→ ABOUT THIS EXERCISE:
For the data below, the lines that hold "calendar" should be counted; only the resulting number is expected.

→ TASK INPUT:
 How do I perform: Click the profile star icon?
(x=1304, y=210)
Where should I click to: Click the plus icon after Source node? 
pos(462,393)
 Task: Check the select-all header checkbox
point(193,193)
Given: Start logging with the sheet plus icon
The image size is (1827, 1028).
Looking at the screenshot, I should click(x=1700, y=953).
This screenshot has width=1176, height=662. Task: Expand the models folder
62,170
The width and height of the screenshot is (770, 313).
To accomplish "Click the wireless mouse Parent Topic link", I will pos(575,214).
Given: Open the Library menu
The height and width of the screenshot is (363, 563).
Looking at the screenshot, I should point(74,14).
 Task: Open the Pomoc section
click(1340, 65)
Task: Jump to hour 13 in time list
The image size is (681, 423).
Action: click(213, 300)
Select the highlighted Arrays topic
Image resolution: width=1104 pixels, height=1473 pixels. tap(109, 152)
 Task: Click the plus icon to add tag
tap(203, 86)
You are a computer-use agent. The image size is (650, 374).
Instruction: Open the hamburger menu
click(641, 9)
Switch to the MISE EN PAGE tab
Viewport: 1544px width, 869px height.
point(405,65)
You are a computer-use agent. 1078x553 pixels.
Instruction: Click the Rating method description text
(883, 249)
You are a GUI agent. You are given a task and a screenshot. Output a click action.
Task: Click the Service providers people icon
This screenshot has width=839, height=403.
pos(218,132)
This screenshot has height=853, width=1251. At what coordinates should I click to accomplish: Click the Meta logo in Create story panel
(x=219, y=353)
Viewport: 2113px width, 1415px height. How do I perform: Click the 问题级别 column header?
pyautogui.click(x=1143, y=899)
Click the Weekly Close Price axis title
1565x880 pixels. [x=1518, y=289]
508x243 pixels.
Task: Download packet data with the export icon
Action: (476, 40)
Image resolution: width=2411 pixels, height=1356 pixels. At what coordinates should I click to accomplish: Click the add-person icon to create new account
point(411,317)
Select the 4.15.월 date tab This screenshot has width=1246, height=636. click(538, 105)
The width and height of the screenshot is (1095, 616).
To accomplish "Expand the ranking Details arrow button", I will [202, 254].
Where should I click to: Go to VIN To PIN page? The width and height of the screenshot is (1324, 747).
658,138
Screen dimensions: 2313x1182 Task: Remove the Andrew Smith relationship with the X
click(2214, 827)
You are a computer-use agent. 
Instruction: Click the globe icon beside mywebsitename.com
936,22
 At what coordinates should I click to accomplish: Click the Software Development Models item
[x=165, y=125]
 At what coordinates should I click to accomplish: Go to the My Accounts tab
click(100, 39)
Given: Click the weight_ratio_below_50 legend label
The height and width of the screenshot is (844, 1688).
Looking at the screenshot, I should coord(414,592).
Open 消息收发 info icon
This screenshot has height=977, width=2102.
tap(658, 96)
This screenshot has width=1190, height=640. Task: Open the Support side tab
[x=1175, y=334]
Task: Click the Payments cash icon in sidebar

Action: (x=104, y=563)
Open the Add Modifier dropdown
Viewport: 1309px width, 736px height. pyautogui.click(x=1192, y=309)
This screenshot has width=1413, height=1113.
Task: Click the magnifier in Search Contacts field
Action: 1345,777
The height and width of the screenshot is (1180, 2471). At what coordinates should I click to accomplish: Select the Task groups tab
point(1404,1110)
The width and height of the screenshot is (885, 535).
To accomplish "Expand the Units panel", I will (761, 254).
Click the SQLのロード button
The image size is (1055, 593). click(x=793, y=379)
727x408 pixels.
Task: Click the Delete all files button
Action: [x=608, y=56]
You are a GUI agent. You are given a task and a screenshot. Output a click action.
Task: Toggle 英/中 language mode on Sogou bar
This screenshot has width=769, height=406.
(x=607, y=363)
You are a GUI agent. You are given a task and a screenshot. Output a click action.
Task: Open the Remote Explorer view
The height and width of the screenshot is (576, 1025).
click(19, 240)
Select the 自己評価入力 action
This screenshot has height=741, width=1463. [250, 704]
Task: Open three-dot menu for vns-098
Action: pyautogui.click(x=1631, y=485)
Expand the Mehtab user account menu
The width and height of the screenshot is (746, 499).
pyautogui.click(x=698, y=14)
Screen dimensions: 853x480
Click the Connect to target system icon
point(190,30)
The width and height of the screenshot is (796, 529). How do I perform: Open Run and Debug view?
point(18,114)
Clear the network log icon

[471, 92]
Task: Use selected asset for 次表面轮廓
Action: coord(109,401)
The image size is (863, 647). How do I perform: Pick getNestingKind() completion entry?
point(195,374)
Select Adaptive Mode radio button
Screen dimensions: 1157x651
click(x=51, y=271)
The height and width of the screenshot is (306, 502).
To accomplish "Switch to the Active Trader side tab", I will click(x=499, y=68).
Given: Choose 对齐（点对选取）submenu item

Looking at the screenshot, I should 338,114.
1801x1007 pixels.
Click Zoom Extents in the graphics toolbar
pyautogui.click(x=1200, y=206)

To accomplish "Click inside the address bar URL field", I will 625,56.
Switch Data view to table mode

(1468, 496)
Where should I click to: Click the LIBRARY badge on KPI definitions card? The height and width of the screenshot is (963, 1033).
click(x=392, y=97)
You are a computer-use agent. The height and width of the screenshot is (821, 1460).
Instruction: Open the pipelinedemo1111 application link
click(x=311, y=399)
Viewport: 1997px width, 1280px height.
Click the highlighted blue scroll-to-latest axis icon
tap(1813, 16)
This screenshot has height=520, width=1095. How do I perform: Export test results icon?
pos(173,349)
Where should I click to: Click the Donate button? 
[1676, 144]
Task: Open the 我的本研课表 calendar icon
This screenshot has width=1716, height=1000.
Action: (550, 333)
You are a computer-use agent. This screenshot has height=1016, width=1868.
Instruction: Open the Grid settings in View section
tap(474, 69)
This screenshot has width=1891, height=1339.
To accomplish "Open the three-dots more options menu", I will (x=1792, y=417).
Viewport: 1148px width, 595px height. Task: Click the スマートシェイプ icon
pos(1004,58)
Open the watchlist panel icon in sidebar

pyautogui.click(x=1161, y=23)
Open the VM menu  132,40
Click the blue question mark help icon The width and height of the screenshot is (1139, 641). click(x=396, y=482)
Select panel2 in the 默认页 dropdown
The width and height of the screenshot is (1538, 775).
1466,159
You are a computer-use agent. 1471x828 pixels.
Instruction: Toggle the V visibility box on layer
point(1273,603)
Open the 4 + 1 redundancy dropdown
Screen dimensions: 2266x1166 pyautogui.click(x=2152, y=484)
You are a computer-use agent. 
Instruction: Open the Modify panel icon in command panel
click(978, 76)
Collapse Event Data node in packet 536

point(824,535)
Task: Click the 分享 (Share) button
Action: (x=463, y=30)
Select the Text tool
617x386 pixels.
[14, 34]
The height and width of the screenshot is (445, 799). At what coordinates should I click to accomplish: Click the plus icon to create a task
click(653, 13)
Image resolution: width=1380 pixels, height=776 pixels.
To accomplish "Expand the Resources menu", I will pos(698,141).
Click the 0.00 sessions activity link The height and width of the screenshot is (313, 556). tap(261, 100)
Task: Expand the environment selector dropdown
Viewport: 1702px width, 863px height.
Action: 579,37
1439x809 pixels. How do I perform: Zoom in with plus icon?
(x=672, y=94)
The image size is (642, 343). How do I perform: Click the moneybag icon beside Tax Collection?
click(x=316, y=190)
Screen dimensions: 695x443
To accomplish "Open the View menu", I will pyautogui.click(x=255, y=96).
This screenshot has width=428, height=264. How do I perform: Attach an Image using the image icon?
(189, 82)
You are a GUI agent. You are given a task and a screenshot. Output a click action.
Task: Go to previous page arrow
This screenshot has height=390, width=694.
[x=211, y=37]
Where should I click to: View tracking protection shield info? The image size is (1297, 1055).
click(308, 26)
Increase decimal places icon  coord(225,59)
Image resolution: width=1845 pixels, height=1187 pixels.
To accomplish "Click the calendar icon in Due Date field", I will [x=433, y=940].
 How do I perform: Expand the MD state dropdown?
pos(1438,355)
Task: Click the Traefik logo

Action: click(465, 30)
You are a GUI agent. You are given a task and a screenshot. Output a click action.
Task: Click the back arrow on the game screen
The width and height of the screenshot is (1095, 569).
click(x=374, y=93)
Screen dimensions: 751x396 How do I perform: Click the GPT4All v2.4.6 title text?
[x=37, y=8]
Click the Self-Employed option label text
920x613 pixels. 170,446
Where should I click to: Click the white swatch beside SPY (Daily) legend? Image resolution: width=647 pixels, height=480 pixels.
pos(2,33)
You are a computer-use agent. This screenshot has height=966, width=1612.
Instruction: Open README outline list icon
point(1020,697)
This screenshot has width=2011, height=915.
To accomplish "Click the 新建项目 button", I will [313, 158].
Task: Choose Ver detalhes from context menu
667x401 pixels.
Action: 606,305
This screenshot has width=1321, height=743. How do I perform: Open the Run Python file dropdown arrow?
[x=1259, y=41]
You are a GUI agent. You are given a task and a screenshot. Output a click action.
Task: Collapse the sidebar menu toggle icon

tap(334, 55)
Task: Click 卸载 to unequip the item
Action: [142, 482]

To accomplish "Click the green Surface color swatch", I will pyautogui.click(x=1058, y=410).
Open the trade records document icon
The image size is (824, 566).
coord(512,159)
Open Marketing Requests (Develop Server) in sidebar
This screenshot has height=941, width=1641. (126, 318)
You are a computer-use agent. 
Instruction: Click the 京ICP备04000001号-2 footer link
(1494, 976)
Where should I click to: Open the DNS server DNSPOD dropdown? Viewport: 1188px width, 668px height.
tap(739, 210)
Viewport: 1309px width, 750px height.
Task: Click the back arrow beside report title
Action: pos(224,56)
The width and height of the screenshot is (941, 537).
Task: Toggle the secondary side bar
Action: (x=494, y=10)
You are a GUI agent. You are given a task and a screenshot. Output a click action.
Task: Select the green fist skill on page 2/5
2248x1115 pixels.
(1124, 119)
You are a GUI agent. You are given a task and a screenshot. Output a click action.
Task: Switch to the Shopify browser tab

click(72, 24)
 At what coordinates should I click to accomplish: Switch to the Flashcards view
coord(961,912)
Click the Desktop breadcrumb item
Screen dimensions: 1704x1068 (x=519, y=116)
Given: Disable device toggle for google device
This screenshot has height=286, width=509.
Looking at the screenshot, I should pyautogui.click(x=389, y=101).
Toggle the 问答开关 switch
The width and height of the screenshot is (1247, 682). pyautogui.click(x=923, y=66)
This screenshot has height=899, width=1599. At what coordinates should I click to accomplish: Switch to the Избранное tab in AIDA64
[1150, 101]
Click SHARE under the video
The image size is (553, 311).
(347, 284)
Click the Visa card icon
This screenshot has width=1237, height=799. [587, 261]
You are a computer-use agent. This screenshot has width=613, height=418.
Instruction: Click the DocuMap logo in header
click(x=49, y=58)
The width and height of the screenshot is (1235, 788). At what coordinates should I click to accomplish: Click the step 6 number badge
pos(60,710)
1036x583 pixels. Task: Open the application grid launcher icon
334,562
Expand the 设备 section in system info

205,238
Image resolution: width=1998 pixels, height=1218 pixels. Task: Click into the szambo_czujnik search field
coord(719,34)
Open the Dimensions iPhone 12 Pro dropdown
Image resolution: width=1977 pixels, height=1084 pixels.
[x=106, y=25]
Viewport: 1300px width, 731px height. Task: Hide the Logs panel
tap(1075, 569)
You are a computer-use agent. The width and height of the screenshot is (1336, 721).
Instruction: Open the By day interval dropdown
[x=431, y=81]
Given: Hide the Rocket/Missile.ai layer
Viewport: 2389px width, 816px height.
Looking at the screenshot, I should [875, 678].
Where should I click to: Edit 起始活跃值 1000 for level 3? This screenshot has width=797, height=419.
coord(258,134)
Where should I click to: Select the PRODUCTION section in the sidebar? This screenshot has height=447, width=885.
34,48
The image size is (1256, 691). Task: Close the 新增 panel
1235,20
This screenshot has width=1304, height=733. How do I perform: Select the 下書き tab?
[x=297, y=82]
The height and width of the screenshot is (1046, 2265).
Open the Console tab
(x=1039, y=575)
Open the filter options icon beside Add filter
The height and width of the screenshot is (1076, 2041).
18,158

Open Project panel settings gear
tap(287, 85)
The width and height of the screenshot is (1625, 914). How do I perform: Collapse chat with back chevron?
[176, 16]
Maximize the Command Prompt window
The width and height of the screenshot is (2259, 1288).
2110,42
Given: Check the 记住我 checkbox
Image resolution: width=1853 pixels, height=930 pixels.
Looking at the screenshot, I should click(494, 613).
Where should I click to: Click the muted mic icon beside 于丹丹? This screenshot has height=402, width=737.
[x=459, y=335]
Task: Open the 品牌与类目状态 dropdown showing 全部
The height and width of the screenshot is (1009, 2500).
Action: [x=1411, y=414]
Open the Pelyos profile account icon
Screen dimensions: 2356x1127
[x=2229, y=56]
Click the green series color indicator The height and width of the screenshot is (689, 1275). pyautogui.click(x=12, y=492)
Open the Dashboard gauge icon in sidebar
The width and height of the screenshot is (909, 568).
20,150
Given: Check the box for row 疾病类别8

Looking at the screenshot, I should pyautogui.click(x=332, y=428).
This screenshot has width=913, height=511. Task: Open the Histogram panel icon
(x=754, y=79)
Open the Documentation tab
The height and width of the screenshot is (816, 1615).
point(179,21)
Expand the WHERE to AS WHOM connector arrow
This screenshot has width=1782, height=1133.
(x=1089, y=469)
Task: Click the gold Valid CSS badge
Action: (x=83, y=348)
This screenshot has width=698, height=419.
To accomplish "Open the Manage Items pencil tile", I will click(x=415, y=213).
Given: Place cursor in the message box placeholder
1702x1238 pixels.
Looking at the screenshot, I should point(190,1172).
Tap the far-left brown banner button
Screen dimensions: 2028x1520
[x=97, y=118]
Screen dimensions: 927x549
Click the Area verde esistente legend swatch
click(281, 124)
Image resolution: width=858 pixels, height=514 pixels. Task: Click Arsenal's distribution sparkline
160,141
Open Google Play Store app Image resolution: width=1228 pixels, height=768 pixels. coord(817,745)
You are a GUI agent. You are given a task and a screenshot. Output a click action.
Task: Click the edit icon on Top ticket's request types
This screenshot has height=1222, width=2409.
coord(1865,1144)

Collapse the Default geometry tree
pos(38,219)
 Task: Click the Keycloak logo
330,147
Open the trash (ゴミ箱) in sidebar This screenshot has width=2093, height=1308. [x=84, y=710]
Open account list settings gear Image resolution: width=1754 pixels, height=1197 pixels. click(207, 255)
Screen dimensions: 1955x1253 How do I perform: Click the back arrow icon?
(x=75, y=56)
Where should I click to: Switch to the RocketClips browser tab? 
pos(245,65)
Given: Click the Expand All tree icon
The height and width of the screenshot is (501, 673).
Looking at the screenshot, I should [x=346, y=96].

→ SOLUTION FOR THIS PROBLEM:
2